*** EXERCISE INPUTS ***

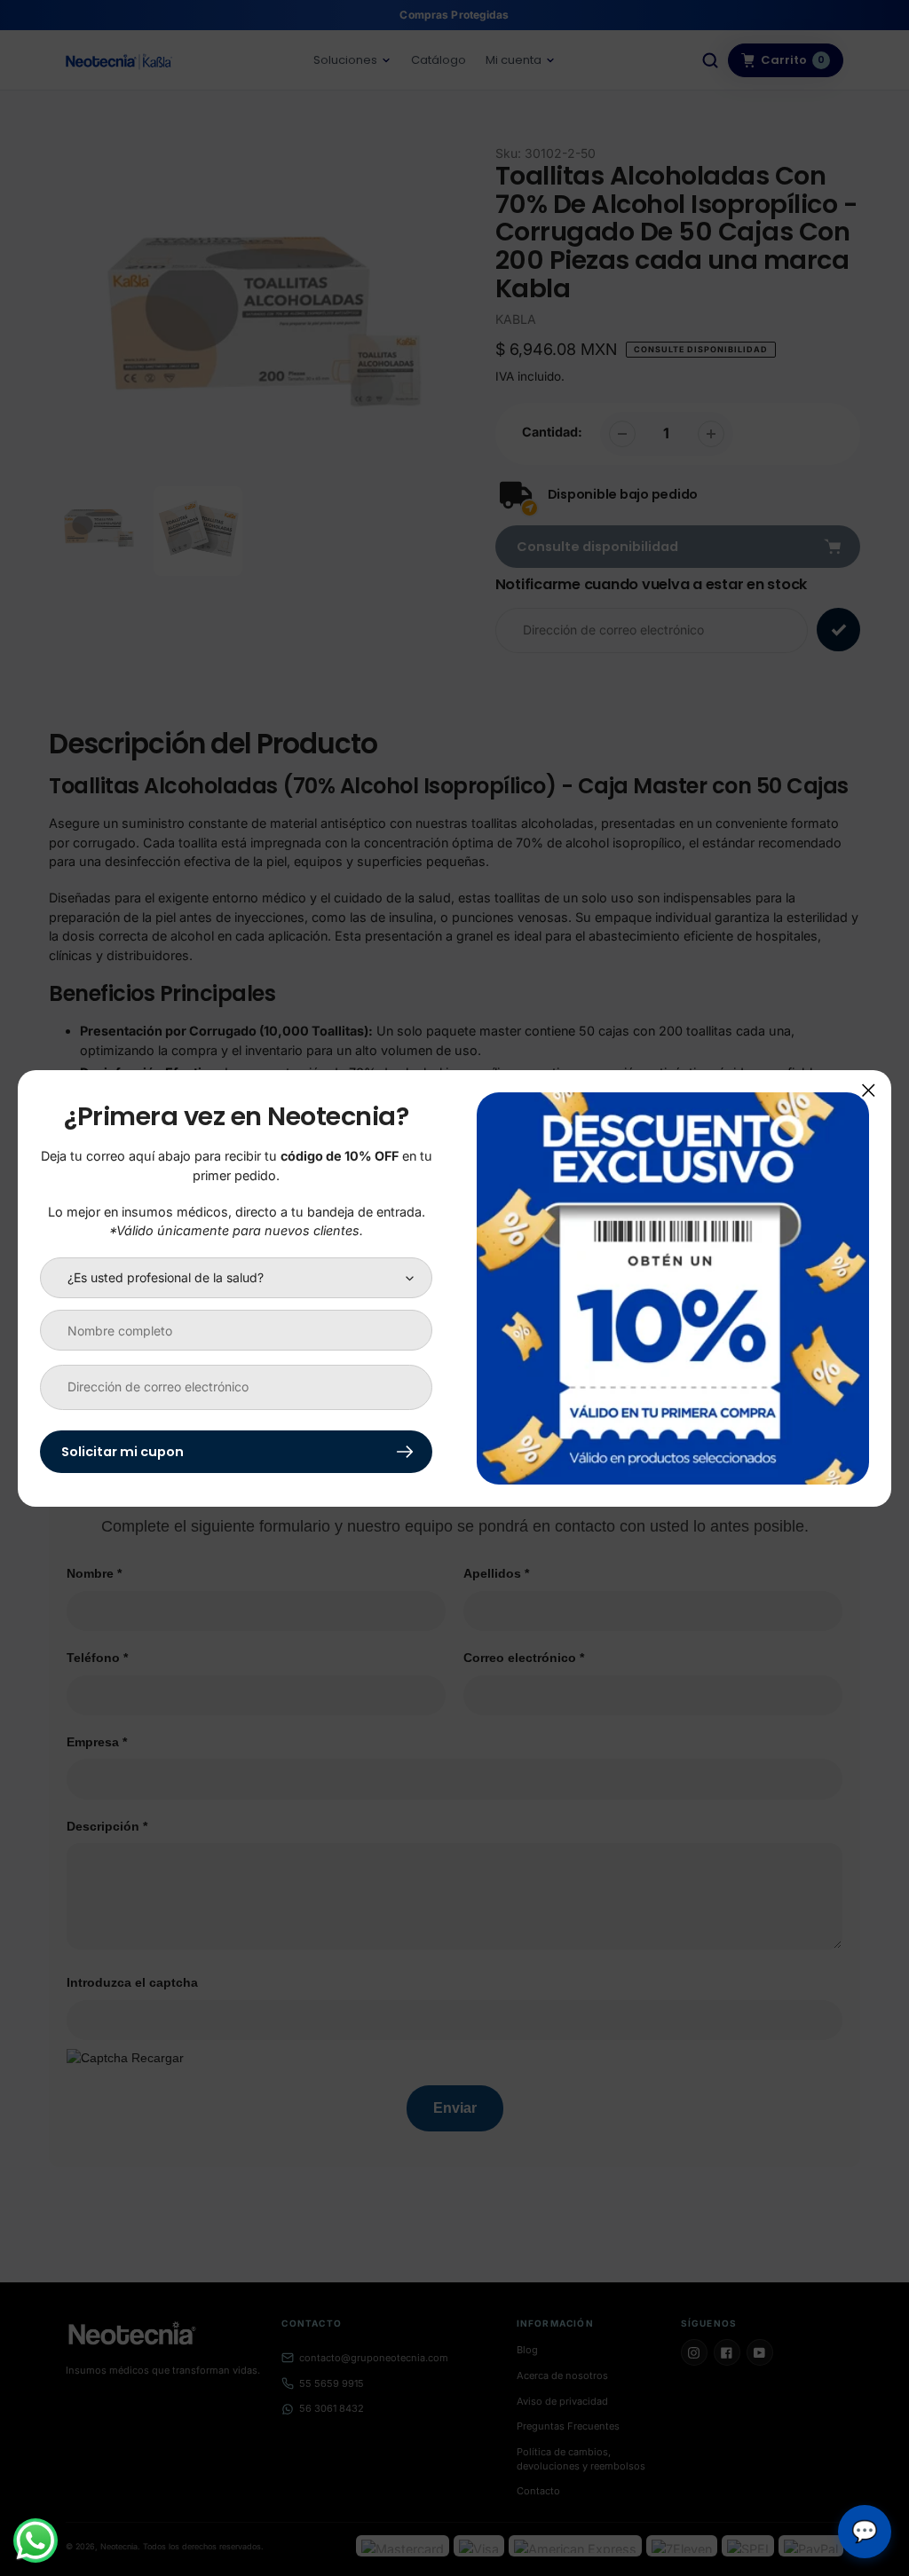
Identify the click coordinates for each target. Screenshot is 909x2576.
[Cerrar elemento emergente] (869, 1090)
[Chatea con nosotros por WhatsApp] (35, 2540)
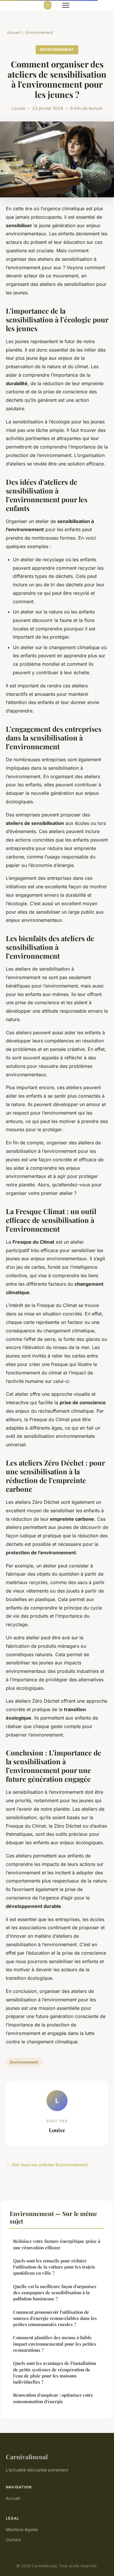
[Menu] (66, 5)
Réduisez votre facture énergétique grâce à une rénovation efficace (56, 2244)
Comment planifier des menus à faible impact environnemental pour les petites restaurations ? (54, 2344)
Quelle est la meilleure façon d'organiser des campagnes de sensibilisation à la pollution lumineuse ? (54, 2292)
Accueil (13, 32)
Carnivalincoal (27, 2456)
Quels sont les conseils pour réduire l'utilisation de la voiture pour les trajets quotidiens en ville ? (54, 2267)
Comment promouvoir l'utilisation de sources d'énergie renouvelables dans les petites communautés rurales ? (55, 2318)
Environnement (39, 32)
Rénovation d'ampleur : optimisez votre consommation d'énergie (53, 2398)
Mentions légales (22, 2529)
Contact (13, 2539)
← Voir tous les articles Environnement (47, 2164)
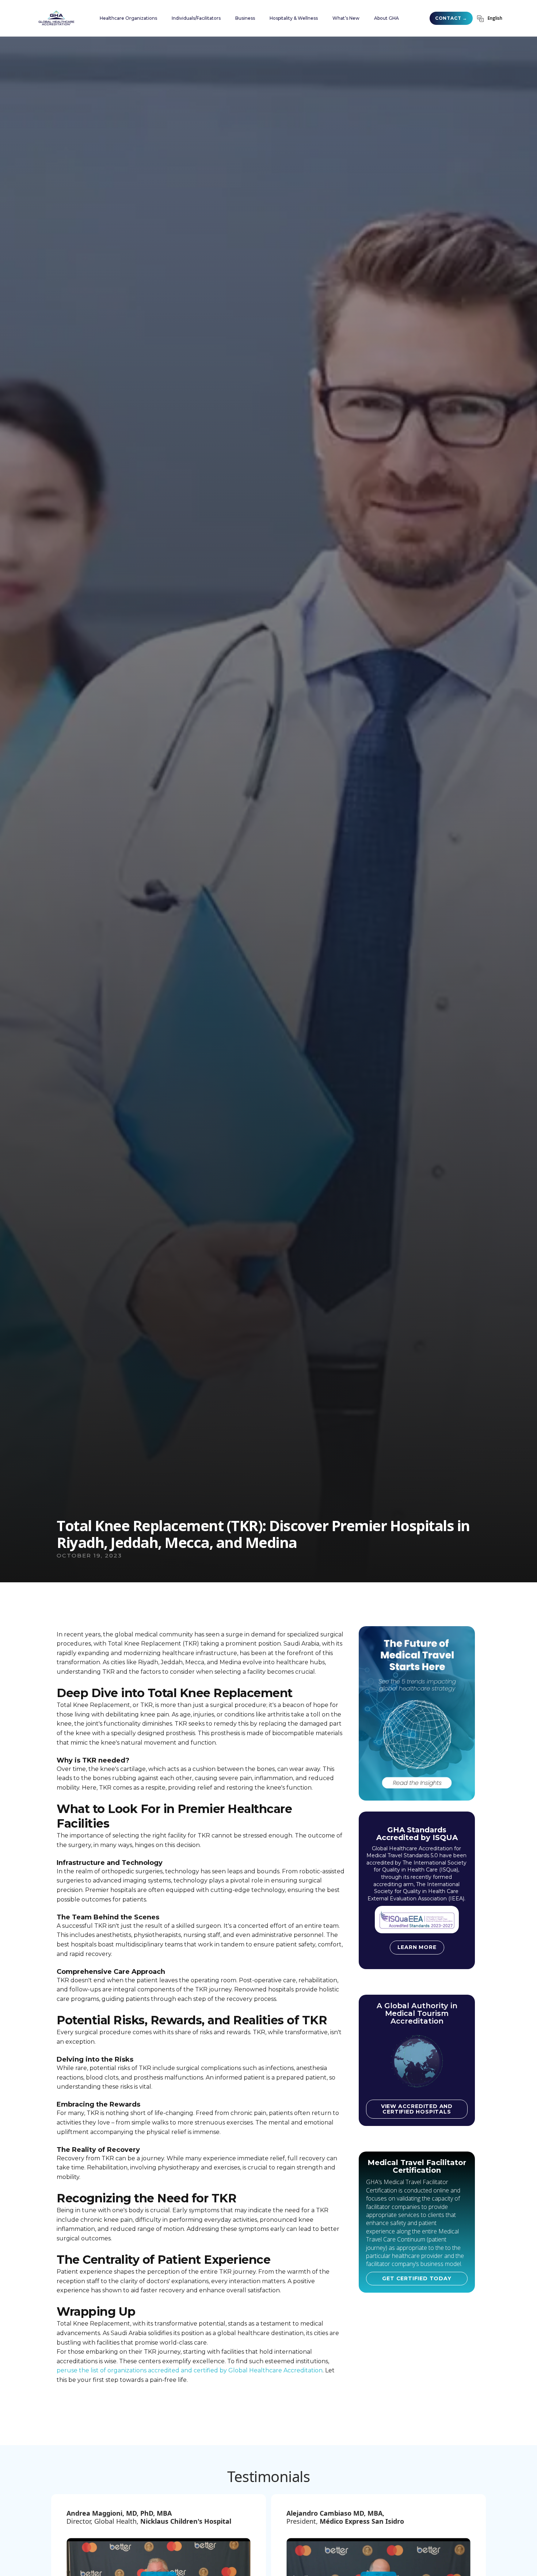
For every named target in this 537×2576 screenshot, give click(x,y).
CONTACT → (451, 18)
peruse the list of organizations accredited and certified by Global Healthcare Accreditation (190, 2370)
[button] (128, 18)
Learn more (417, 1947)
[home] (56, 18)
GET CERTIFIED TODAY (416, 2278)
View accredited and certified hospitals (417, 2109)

***
*** EXERCISE INPUTS ***

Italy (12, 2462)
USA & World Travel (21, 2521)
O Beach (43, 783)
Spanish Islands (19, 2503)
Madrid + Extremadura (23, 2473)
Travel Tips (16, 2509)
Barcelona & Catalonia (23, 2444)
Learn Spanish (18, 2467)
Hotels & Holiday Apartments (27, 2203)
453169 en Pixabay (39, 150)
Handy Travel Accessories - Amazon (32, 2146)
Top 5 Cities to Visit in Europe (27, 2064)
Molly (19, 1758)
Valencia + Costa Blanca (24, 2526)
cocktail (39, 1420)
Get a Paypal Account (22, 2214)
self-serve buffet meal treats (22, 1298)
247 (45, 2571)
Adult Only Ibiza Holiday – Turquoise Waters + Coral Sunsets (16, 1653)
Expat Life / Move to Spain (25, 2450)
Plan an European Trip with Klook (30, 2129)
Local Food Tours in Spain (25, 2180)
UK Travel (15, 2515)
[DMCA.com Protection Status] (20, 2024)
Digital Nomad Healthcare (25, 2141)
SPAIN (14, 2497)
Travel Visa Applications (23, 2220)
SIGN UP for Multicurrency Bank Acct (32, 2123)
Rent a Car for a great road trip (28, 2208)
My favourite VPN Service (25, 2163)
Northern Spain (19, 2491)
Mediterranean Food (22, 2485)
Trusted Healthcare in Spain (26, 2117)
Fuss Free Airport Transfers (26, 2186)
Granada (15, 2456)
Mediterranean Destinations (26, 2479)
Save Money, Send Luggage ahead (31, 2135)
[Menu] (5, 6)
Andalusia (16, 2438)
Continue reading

***
*** EXERCISE INPUTS ***

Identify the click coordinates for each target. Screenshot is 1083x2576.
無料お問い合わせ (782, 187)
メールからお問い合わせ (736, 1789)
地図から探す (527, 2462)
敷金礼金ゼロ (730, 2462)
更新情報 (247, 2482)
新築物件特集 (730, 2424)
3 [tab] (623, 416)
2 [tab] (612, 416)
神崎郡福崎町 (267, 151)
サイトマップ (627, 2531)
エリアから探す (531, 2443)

***

Of the entries above, repeat exactly the lines between the line with "Screenshot is 1083x2576." and the line with "エリアから探す (531, 2443)", inclusive, and no others.

**EXERCISE RESPONSE**
Identify the click coordinates for each target. Screenshot is 1083x2576.
無料お問い合わせ (782, 187)
メールからお問い合わせ (736, 1789)
地図から探す (527, 2462)
敷金礼金ゼロ (730, 2462)
更新情報 (247, 2482)
新築物件特集 (730, 2424)
3 [tab] (623, 416)
2 [tab] (612, 416)
神崎郡福崎町 (267, 151)
サイトマップ (627, 2531)
エリアから探す (531, 2443)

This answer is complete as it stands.